December 2018
BLM WHM SMN SCH THF RNG BRD MNK WAR DRK PLD > 99
Bombay
I've got a secret, I've been hiding, under my skin. My heart is human, my blood is boiling, my brain IBM.
I don't know when I started thinking that ALL movies were about me, like this STYX song that came out when I was a kid, but it happened. I thought, "Oh my God, they are stealing my life story and putting it in a movie." Then one day I noticed another one, then another one. At some point, I started to think that everything was "all about me" and that's not too far from the truth, if the truth is that everyone goes through what I am going through. And it's getting stupider and stupider. I am noticing by reading previous blogs that this has been an EON that I have had this happen.
Once I was at a bar let's call it Bombay Bicycle Club and some people including a guy named Bobbie that I was friends with were joking about "some guy" that was always having his feelings hurt. So I gave my opinion about it and he gave his and then he looks at me, straightfaced, and (paraphrased) tells me "the only thing that maybe explains it to me is that he must LIKE it". Yeah, he was referring to me. But no, I don't like having my feelings hurt. If I unknowingly hurt your feelings I will put up with having my feelings hurt so long as I can figure out what I did... unwittingly! But I don't hurt people's feelings... ever... and I know that if I start to ENJOY talking about someone, I know that I am doing it intentionally and then I have to go hate myself for a while.
This mostly happens after I have put up with it a while so it's always a smaller payback from what I suffered.
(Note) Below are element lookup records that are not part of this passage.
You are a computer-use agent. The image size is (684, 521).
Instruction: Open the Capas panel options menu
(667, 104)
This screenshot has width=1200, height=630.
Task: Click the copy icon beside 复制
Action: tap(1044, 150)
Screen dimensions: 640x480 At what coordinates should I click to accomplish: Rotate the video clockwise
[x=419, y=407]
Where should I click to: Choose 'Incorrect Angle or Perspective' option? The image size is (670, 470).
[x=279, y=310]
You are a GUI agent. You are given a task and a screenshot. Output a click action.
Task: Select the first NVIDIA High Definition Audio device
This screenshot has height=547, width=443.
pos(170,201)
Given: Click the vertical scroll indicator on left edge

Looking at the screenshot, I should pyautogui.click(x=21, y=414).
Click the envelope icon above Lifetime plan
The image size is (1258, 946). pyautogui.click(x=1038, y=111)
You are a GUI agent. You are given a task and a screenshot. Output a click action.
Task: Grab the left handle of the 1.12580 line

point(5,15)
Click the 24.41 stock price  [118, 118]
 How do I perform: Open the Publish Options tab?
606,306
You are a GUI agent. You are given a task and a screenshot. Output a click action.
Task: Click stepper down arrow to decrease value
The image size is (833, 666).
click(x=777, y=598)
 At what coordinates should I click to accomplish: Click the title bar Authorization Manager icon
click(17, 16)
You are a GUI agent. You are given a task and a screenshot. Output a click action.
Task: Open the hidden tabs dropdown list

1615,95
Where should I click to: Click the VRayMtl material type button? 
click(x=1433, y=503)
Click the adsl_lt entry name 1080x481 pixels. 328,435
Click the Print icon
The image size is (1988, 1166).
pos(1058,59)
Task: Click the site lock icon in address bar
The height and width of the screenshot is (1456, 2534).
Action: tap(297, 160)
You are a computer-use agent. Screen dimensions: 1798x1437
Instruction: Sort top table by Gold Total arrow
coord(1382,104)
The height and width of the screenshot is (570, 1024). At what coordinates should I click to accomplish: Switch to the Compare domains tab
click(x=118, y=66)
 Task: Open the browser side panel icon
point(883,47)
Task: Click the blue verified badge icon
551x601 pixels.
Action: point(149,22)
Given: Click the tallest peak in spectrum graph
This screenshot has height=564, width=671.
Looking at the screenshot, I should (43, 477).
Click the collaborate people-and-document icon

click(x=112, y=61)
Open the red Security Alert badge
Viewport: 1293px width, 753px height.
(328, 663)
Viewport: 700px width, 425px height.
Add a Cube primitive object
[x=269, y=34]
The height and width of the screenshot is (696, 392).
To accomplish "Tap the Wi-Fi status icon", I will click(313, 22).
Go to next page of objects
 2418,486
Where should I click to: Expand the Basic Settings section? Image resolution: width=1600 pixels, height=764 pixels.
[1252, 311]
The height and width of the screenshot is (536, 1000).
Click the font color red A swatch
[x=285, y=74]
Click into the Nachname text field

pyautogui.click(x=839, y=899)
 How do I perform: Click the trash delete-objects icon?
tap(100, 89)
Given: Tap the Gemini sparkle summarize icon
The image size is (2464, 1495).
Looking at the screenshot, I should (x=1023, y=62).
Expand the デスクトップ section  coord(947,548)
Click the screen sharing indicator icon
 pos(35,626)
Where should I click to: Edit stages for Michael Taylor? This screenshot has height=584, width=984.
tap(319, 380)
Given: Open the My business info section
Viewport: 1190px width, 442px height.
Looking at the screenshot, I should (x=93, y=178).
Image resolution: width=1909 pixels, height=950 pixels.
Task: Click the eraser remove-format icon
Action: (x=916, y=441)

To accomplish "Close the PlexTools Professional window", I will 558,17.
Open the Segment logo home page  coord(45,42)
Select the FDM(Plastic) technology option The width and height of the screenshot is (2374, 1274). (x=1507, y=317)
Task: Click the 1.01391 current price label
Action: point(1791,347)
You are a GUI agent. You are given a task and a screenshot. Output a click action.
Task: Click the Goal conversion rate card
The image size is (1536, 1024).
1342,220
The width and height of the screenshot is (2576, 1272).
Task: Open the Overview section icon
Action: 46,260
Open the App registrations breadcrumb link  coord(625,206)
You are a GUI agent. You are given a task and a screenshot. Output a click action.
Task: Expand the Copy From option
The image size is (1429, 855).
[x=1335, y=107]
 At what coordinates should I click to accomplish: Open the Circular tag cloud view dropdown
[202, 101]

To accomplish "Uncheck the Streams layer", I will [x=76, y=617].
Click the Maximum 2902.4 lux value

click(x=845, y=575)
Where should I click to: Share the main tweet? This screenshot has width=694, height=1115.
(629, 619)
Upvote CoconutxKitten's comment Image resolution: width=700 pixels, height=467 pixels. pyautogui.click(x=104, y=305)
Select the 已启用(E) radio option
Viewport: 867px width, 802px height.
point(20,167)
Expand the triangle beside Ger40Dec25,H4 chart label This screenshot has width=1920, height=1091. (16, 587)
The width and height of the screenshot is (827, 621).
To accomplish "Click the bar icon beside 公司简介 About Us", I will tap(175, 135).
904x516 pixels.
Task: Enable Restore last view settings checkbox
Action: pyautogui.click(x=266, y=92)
Ok, this is December of 2018. This Christmas they all bought me a new XBOX to replace the one which stopped working because of faulty power cube. I resolved not to use it online since I was convinced that the error occurred online but "who knows". I now use it online and it's fine. That's reality. You have to solve errors right away or else you go back to not caring that something terrible happened. This is like my father. It was terrible but I can feel myself starting to not care about it. It's like my job. It was wrongly taken from me but I have done some diligent things like talking to them and sending them emails and frankly, now I'm kinda over it.
What else?
After moving a lot of stuff around when my sister moved in I found some old files and I resolved to post them online to explain my "side" of things but that got old quick after I had to spend days in bed after getting attacked and not wanting to do anything for days.
Ok, so long story short I finally yelled at my sister, I don't know why I said I would go into it since I have already explained that I thought she was dealing with gangsters but I don't remember exactly when it happened. I read over my old blog in May and that one has the date off and I have to fix it. Twitter is a good way to find out what I was thinking but it's WAY too many tweets to go back and do that quickly. I have noticed that I have more interactions on Twitter lately but I can't talk about that since I'm SUPPOSED to be talking about December 2018. I remember wanting to have a word processor to type stuff and having to use Notepad like I am doing now to copy & paste stuff. But this STILL is not a good way to write a letter since I would prefer to use templates from AMI and AMI Pro.